Stored data:
Content starts

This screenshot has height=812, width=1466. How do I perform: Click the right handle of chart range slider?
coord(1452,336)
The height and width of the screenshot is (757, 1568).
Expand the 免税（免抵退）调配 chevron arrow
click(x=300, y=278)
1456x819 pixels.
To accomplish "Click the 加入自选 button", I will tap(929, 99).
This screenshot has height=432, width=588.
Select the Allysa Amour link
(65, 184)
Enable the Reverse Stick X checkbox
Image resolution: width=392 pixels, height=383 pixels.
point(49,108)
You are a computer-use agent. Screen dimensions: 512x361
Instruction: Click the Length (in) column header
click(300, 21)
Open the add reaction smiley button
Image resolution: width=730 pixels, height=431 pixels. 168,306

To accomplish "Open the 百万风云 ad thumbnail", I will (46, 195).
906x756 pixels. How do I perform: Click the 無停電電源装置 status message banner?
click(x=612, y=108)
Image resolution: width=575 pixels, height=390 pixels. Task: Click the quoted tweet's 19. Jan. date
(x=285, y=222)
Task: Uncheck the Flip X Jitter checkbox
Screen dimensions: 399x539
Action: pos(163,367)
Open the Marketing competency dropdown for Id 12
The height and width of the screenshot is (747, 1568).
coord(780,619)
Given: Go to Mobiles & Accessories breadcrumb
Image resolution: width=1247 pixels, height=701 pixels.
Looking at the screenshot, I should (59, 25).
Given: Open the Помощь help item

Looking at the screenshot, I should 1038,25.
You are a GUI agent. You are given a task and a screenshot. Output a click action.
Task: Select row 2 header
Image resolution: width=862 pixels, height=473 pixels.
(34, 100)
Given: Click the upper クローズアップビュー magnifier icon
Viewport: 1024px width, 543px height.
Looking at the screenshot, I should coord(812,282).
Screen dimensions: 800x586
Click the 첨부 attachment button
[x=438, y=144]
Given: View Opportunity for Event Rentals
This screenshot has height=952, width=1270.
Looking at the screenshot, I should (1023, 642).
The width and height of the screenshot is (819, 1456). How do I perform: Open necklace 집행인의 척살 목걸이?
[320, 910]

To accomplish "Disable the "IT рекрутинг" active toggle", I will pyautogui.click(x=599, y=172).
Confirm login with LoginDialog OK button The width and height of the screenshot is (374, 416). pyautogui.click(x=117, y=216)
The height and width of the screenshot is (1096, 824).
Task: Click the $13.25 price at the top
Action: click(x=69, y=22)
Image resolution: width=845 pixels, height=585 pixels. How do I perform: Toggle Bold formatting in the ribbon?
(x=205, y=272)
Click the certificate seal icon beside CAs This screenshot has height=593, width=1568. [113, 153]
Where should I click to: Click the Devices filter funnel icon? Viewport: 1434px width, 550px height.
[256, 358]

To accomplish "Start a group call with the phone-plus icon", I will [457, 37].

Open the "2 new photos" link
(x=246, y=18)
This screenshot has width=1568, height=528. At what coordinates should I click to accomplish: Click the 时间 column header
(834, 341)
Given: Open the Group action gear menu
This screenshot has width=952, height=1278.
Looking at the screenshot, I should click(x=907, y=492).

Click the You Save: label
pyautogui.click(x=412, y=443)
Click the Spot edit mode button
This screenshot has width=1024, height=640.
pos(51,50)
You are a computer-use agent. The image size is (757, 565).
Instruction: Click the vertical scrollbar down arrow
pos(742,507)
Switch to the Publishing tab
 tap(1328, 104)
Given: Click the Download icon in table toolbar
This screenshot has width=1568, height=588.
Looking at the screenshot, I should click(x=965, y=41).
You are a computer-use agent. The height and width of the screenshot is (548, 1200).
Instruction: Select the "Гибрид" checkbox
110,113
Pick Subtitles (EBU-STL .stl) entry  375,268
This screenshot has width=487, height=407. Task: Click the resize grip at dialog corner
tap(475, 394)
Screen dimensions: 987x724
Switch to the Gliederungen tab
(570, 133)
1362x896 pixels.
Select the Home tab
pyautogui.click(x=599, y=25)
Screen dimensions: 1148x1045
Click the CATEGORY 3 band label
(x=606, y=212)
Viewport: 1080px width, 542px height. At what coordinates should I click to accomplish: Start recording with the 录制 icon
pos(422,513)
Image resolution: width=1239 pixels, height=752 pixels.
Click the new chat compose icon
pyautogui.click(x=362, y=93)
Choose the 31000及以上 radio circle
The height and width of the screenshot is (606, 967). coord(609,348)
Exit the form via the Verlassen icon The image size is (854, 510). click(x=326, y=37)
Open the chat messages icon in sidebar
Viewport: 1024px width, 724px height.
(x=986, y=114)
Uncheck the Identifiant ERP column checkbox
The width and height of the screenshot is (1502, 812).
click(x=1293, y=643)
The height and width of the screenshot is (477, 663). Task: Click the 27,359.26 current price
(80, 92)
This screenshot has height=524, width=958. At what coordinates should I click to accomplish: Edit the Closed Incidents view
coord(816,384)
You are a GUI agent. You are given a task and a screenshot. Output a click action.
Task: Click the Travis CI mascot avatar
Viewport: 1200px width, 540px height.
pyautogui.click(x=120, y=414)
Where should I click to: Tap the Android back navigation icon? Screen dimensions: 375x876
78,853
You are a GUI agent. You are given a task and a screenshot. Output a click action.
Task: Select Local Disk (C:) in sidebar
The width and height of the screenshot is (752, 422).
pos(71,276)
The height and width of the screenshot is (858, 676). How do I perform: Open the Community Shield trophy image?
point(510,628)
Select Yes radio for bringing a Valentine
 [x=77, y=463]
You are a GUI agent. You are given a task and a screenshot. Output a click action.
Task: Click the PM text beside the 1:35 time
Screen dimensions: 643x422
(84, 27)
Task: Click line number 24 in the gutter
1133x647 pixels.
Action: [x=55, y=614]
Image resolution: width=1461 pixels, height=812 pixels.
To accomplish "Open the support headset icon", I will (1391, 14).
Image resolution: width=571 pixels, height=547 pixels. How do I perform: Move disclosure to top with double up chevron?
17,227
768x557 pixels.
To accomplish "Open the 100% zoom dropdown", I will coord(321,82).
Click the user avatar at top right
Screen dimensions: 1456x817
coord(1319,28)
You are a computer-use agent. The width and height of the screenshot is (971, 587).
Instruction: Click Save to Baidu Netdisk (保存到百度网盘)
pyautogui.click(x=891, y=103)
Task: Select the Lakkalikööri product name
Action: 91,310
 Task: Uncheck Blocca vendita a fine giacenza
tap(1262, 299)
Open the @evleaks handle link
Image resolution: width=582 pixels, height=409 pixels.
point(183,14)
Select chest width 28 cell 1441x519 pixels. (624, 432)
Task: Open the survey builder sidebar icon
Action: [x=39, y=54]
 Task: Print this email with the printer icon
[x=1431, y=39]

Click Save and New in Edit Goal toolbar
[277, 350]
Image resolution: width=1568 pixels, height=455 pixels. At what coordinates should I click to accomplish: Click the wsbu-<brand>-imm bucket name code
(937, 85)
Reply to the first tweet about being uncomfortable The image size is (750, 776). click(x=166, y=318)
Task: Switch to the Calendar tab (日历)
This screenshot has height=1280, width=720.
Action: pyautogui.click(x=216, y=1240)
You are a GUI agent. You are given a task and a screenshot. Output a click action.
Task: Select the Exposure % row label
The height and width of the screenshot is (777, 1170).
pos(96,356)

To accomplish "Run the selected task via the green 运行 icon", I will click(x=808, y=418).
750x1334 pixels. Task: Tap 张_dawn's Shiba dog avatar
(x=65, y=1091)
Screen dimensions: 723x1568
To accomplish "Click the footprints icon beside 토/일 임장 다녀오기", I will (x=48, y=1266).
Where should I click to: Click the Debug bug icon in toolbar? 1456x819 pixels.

Content ends

**Your task:** Please return every line in the data that includes the string "will".

**Exercise output:**
To accomplish "Click the 加入自选 button", I will tap(929, 99).
To accomplish "Open the 百万风云 ad thumbnail", I will (46, 195).
To accomplish "Disable the "IT рекрутинг" active toggle", I will pyautogui.click(x=599, y=172).
To accomplish "Start a group call with the phone-plus icon", I will [457, 37].
To accomplish "Open the support headset icon", I will (1391, 14).
To accomplish "Open the 100% zoom dropdown", I will coord(321,82).
To accomplish "Run the selected task via the green 运行 icon", I will click(x=808, y=418).
To accomplish "Click the footprints icon beside 토/일 임장 다녀오기", I will (x=48, y=1266).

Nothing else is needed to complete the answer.